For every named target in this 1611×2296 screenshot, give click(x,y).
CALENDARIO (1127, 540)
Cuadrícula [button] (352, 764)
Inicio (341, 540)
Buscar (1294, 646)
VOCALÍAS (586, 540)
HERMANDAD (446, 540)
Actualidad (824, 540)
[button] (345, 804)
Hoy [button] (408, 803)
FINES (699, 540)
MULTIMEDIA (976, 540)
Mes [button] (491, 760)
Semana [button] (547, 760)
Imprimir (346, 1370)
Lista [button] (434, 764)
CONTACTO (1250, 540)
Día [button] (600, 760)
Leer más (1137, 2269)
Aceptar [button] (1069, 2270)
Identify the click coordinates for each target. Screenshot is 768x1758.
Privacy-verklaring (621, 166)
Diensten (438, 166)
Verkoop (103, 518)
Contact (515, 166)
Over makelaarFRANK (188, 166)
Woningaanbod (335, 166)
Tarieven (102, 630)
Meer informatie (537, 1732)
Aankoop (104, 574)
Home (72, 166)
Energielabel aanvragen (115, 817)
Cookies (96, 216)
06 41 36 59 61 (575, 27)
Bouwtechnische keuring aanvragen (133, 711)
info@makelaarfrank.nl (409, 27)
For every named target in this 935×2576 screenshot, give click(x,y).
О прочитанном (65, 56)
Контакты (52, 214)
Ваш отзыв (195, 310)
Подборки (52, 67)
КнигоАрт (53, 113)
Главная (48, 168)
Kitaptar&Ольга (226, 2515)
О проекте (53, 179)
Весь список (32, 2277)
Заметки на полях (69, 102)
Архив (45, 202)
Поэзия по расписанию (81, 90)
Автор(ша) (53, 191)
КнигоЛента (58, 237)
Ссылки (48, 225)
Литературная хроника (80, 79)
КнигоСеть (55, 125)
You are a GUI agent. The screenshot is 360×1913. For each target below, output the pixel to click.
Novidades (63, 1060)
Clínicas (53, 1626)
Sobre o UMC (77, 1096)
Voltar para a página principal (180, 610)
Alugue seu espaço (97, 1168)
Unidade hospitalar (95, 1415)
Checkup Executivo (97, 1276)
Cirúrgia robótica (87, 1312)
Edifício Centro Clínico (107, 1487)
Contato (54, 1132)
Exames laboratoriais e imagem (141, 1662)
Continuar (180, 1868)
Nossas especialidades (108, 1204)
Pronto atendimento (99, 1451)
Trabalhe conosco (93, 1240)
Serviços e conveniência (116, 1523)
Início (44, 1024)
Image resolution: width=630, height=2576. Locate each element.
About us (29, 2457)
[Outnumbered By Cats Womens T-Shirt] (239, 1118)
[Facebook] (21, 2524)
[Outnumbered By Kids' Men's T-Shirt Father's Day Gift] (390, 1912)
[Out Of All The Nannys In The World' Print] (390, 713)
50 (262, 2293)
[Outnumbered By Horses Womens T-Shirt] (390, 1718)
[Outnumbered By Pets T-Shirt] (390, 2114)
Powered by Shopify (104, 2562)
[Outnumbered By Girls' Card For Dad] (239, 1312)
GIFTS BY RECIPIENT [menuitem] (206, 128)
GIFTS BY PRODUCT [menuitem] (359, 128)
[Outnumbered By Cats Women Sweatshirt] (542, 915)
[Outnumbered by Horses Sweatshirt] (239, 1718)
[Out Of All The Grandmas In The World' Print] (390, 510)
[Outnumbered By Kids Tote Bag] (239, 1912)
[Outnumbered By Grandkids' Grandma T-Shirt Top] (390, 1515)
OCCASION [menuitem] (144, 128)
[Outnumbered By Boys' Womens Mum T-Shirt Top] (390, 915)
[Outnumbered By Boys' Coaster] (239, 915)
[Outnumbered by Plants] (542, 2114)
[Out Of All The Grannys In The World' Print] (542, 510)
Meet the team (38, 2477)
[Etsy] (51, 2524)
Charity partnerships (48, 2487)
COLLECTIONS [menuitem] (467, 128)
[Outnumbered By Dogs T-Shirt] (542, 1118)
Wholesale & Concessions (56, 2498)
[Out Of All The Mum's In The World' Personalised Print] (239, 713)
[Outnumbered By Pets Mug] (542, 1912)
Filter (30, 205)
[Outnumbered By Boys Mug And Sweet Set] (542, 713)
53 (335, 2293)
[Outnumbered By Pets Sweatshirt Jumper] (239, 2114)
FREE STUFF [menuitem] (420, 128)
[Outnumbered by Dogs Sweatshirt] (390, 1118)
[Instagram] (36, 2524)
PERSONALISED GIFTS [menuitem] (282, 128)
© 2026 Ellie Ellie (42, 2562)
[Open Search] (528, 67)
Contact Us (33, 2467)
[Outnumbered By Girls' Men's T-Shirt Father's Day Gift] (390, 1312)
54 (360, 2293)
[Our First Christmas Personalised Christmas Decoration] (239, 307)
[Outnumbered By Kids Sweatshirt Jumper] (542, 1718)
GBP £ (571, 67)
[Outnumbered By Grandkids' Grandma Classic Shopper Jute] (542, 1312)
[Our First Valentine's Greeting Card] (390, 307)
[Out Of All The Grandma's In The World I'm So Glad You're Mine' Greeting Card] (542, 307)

● DESCRIPTION OF THE TASK
Looking only at the entries, count the lines that contain the word "Girls", then state that count and nothing else.

● TASK RESULT
2